Erneuerbare Energie

Große Koalition tritt bei Energiewende auf die Bremse

Die Pläne von Union und SPD für die Energiepolitik in einer Großen Koalition haben in der Branche der Erneuerbaren Energien harsche Kritik ausgelöst. Durch die einzelnen Sektoren hinweg befürchten Branchenvertreter, dass die Energiewende an Schwung verliert. So kritisiert der Bundesverband Erneuerbare Energie (BEE) insbesondere die von CDU/CSU und SPD im Koalitionsvertrag verabredete Deckelung des Anteils der Erneuerbaren Energien an der Stromerzeugung auf 40 bis 45 Prozent im Jahr 2025. Das sei „ein energie- und umweltpolitischer Fehler“, erklärte dazu BEE-Präsident Dr.-Ing. E.h. Fritz Brickwedde. „Mit diesem Ausbaukorridor wird Deutschland seine Klimaschutzziele in den kommenden Jahren verfehlen“, warnte er. Denn selbst wenn man den Wert von 45 Prozent annehme, so bedeutet das lediglich einen Zubau der Erneuerbaren von durchschnittlich 1,67 Prozent pro Jahr. Nach dem unteren Szenario von 40 Prozent seien es sogar nur 1,25 Prozent. Zum Vergleich: In den vergangenen fünf Jahren lag der Zubau im Durchschnitt bei zwei Prozent. Dabei habe die schwarz-gelbe Bundesregierung noch im Jahr 2010, also vor der Reaktorkatastrophe von Fukushima, einen durchschnittlichen Ausbau von 1,94 Prozent bis 2020 als Zielwert nach Brüssel  gemeldet. „Die große Koalition tritt bei der Energiewende auf die Bremse“, schlussfolgerte BEE-Präsident Brickwedde. Besonders stört ihn, dass der neue Deckel gesetzlich festgelegt und damit starr werden soll.

→ Datensatz

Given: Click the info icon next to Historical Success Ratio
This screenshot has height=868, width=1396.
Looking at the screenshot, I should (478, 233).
==
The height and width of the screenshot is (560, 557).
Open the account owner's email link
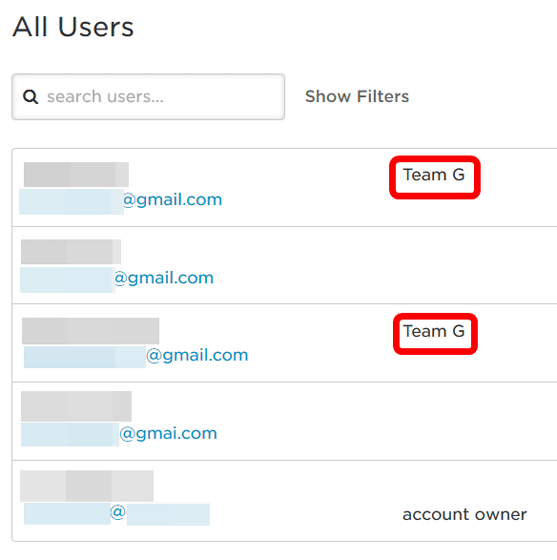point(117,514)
* * *
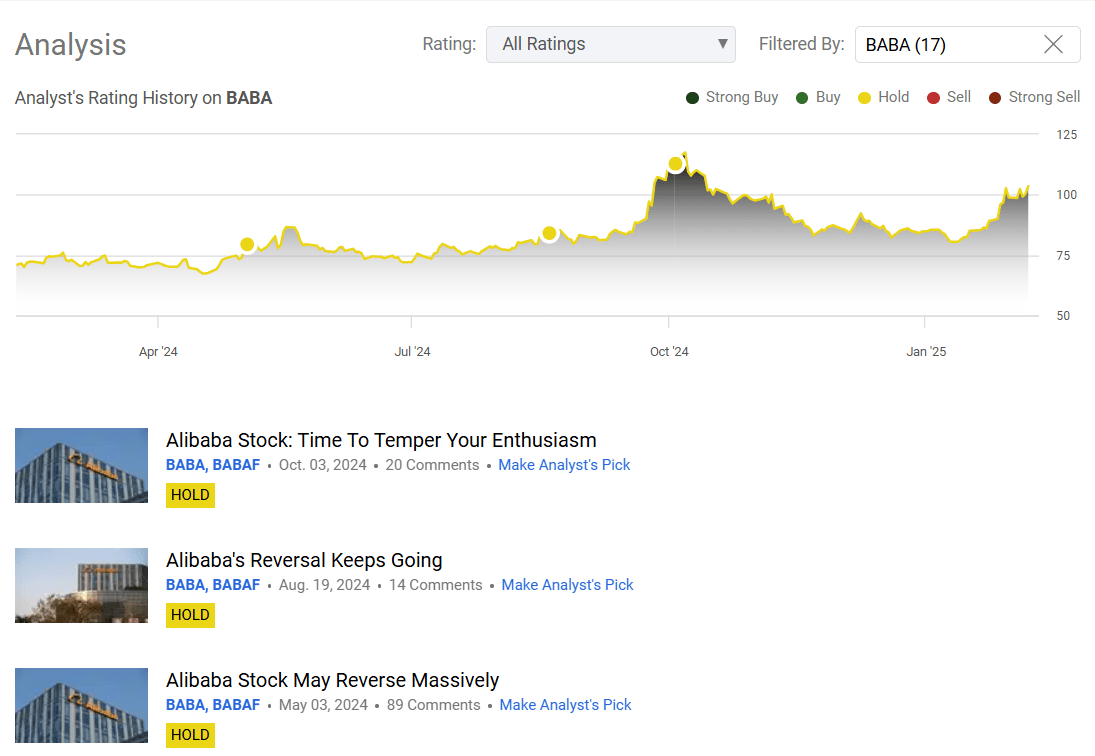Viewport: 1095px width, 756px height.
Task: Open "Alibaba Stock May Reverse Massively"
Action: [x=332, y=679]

→ Aufgaben
a: Wie hoch lag laut dem Seitenauszug zur Energiewende der durchschnittliche Zubau in den vergangenen fünf Jahren?
b: Schreibe die Fortsetzung des Seitenauszugs zur Energiewende im Anschluss an dessen letzten Satz.

→ Antworten je Aufgabe
a: Bei zwei Prozent.

b:
Als „enttäuschend aus Sicht des BEE“ bewertet es dessen Präsident zudem, dass zu den Themen Mobilität und Wärme „praktisch nichts Neues im Koalitionsvertrag zu finden“ ist. Insbesondere das Fehlen der steuerlichen Förderung der Gebäudesanierung sei negativ zu bewerten. Die für Klimaschutz und Kostenentlastung wichtige Wärmewende werde so nicht angestoßen.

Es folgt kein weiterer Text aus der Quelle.